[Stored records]

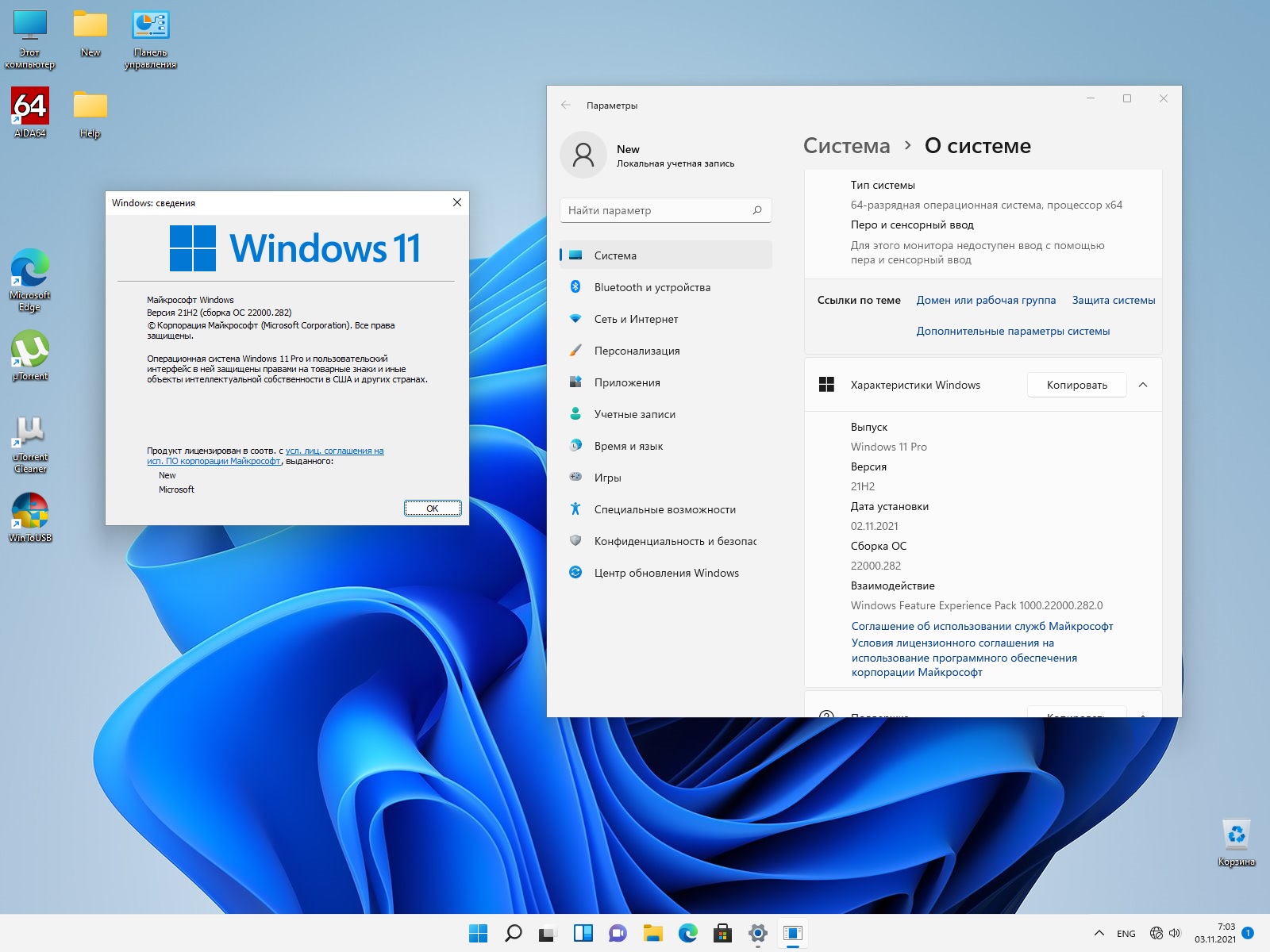Screen dimensions: 1270x952
Task: Click OK in the Windows сведения dialog
Action: pos(433,509)
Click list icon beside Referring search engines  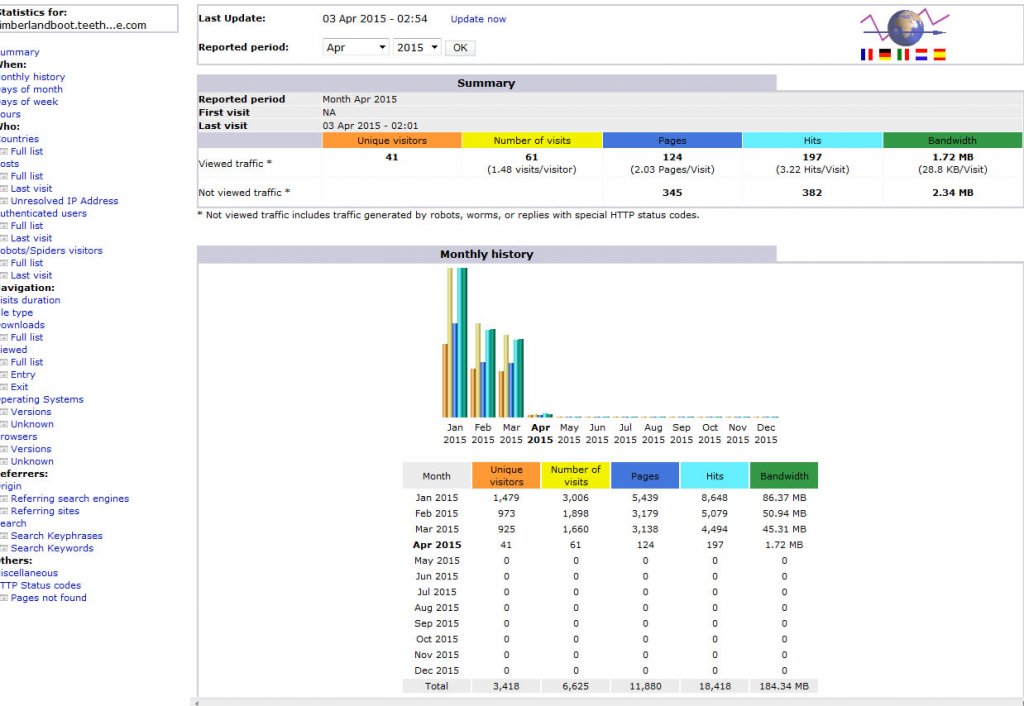[4, 499]
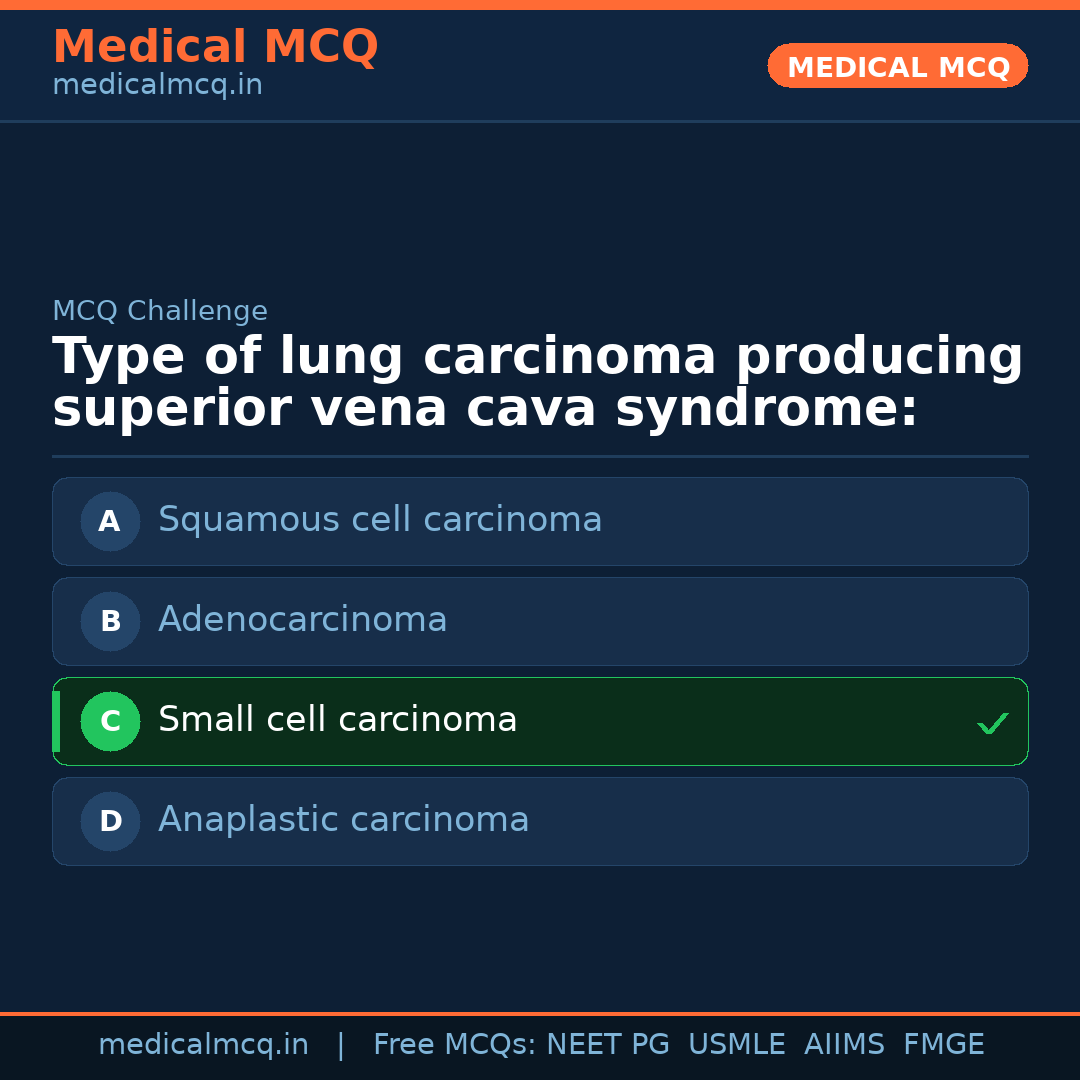This screenshot has width=1080, height=1080.
Task: Choose the Adenocarcinoma answer text
Action: (x=302, y=620)
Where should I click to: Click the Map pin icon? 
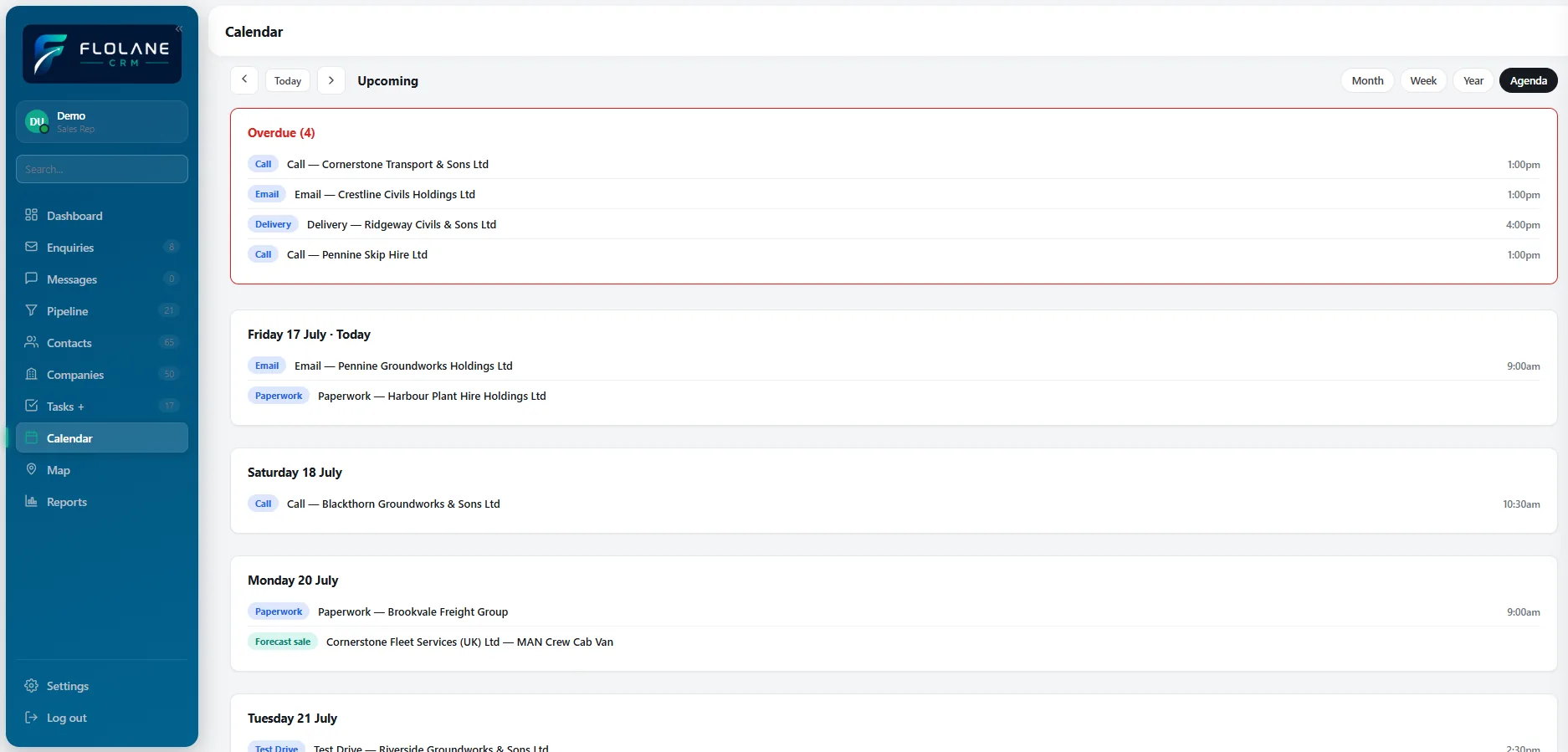[x=31, y=469]
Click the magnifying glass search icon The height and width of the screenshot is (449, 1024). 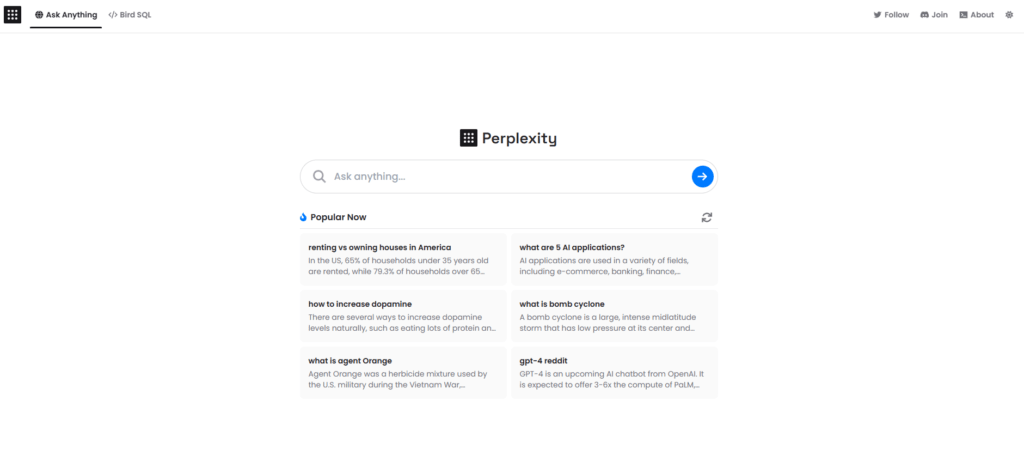[x=319, y=177]
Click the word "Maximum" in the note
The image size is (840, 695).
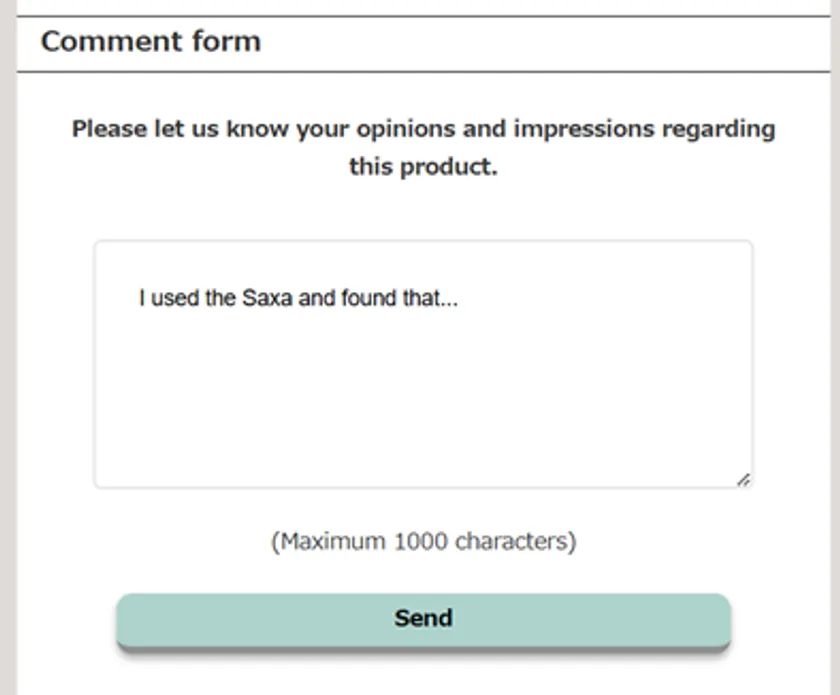point(333,542)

**ACTION ITEM:** What is needed is an exact copy of the lines from the one with "Click the word" through the end of the data above, both included, minus any pictures.

**SOLVED EXERCISE:**
Click the word "Maximum" in the note
The image size is (840, 695).
point(333,542)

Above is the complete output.